**PARTS OF THE EXERCISE**
**a)** In the article on OSHA management, how many violations does an OSHA inspection find on average?
**b)** Carry on the article on OSHA management, picking up right after its final sentence.

**DOCUMENT EXCERPT**
────
OSHA management sees new focuses and fines
OSHA management sees new focuses and fines

OSHA management is a complicated matter, one that requires adherence to the body's rules to better ensure the safety and reliability of business practices. New rules are continuously being introduced, which only makes it more pressing for businesses to remain compliant.

OSHA violations are serious business, Manufacturing.net reported. The average penalty per violation can cost businesses around $2,000. While that by itself is already harmful, OSHA inspections find an average of 3.1 violations per inspection, 81 percent of which fall under categories that result in higher fines. However, of OSHA's 63 territories and states that are covered, 25 allow individual locations to submit personal safety plans instead of federal ones. Still, though, the requirements of these standards are high.

Additionally, businesses that are concerned about OSHA violations should monitor the 10 biggest problems they witnessed in 2014 and keep tabs on them over time. Better preventing these issues can cause long-term improvements as long as the correct steps are taken to protect workers.
────
**SOURCE EXCERPT**

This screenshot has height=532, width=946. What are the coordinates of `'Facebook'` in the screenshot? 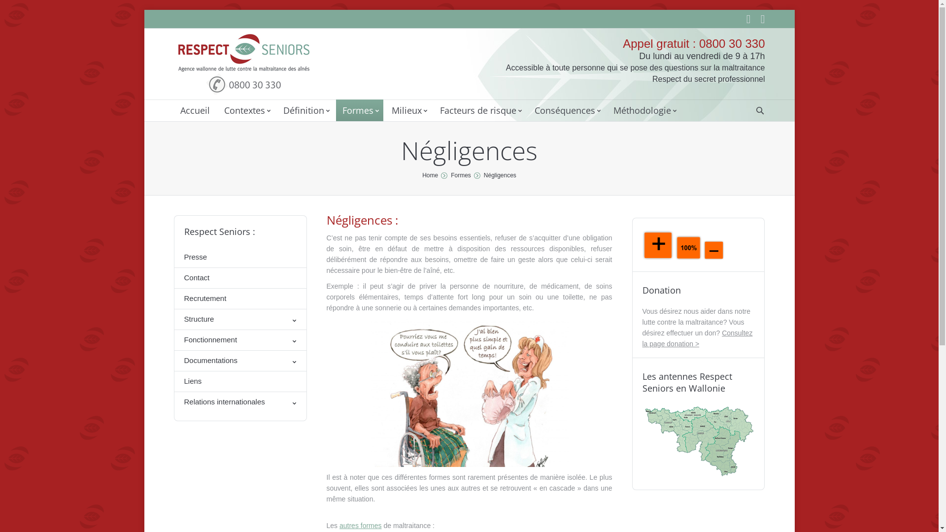 It's located at (752, 19).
────
**RESULTS FOR THE EXERCISE**
**a)** An average of 3.1 violations per inspection.

**b)**
Most pressing violations
Manufacturing.net found that electrical systems were the 10th most frequent site of violations, which can range from not having enough space in front of electrical cabinets to not using the right kind of temporary electrical wires in the right instances. To prevent these issues, workers should always follow factory instructions during installment procedures.

The ninth most cited issue was that of machine guarding. The 2,520 violations found are important for two reasons – not only do they create major workplace hazards and machine-related injuries, but the potential injuries are easily preventable. Electrical wiring was found to have just over 2,900 violations, which is a pressing concern because electrical shocks can easily cause fatalities, falls or leave workers vulnerable in dangerous surroundings. Just as problematic were ladders, which saw just under 3,000 violations in the calendar year. The different shapes, sizes and materials ladders are made out of can all cause new problems.

As the violations grew in number, they also grew in importance. Lockout/tagout procedures were cited 3,117 times last year, and ignoring them or avoiding them can easily cause worker injuries and deaths. Just as important are powered industrial trucks, like forklifts and handtrucks, which can cause impalement or other serious injury.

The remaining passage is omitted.